Task: Exactly the lines from the one with "Open the XXL_Wasjuk display name profile" to the end of the entries should appear in your answer, retyped word for word.

-------

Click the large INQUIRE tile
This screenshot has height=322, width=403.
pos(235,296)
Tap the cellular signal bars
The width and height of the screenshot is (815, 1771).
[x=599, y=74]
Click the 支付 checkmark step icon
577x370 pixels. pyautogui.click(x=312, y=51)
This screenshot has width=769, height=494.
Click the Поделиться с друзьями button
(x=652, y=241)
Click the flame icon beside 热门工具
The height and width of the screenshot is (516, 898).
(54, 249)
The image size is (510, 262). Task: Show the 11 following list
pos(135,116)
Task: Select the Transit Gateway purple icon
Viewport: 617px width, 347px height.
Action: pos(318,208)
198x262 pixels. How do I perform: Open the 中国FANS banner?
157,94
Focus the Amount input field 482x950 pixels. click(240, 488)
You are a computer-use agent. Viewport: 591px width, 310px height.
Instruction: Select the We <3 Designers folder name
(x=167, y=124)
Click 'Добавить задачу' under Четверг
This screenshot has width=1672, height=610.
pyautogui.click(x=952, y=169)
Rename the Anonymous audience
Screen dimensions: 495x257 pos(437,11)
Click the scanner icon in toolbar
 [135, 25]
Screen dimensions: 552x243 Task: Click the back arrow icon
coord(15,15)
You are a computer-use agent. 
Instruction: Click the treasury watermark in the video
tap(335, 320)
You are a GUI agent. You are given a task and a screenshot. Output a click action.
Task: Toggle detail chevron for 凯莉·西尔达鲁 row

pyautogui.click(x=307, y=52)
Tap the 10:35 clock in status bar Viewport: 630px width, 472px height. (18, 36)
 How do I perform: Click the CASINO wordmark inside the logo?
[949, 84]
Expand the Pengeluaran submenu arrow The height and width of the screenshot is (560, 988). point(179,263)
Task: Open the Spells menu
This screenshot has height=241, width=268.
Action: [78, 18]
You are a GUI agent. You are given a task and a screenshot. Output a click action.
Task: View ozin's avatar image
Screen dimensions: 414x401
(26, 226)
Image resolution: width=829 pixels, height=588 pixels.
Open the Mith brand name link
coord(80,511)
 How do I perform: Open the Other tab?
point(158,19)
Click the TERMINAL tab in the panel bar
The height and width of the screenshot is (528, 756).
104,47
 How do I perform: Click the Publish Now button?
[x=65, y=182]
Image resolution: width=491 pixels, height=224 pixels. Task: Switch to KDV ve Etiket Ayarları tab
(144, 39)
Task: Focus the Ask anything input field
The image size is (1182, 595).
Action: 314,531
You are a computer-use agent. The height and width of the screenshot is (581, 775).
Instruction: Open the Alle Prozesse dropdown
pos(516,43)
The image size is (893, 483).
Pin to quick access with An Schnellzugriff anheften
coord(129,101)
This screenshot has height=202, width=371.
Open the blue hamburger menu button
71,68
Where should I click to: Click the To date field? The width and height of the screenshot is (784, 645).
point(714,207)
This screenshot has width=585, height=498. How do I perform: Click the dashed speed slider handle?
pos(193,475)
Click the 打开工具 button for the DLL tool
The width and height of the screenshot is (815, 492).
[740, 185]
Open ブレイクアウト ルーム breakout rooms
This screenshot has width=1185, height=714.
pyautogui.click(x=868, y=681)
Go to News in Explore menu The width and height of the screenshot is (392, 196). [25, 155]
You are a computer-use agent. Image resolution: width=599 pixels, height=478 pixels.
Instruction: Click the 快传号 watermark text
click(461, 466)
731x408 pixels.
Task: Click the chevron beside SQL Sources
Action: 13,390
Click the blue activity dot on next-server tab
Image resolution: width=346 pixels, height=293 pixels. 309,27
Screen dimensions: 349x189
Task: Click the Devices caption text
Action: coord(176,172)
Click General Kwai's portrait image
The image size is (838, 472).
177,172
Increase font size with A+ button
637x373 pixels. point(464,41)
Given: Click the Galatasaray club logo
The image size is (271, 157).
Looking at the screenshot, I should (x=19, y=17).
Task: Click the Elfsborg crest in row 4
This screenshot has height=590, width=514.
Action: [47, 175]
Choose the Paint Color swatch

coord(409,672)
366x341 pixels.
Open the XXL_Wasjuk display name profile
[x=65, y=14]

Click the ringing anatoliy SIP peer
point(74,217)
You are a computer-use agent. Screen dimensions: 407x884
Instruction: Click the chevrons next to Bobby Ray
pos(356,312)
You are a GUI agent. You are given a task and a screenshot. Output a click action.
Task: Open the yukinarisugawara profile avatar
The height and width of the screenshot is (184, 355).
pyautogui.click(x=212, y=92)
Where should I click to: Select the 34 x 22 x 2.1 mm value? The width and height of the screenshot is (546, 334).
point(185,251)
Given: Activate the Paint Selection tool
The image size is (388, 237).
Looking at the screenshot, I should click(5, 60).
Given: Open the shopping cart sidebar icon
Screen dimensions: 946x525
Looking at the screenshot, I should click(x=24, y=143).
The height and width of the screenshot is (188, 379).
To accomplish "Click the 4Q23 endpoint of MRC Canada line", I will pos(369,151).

-------

Result:
Open the XXL_Wasjuk display name profile
[x=65, y=14]

Click the ringing anatoliy SIP peer
point(74,217)
You are a computer-use agent. Screen dimensions: 407x884
Instruction: Click the chevrons next to Bobby Ray
pos(356,312)
You are a GUI agent. You are given a task and a screenshot. Output a click action.
Task: Open the yukinarisugawara profile avatar
The height and width of the screenshot is (184, 355).
pyautogui.click(x=212, y=92)
Where should I click to: Select the 34 x 22 x 2.1 mm value? The width and height of the screenshot is (546, 334).
point(185,251)
Given: Activate the Paint Selection tool
The image size is (388, 237).
Looking at the screenshot, I should click(5, 60).
Given: Open the shopping cart sidebar icon
Screen dimensions: 946x525
Looking at the screenshot, I should click(x=24, y=143).
The height and width of the screenshot is (188, 379).
To accomplish "Click the 4Q23 endpoint of MRC Canada line", I will pos(369,151).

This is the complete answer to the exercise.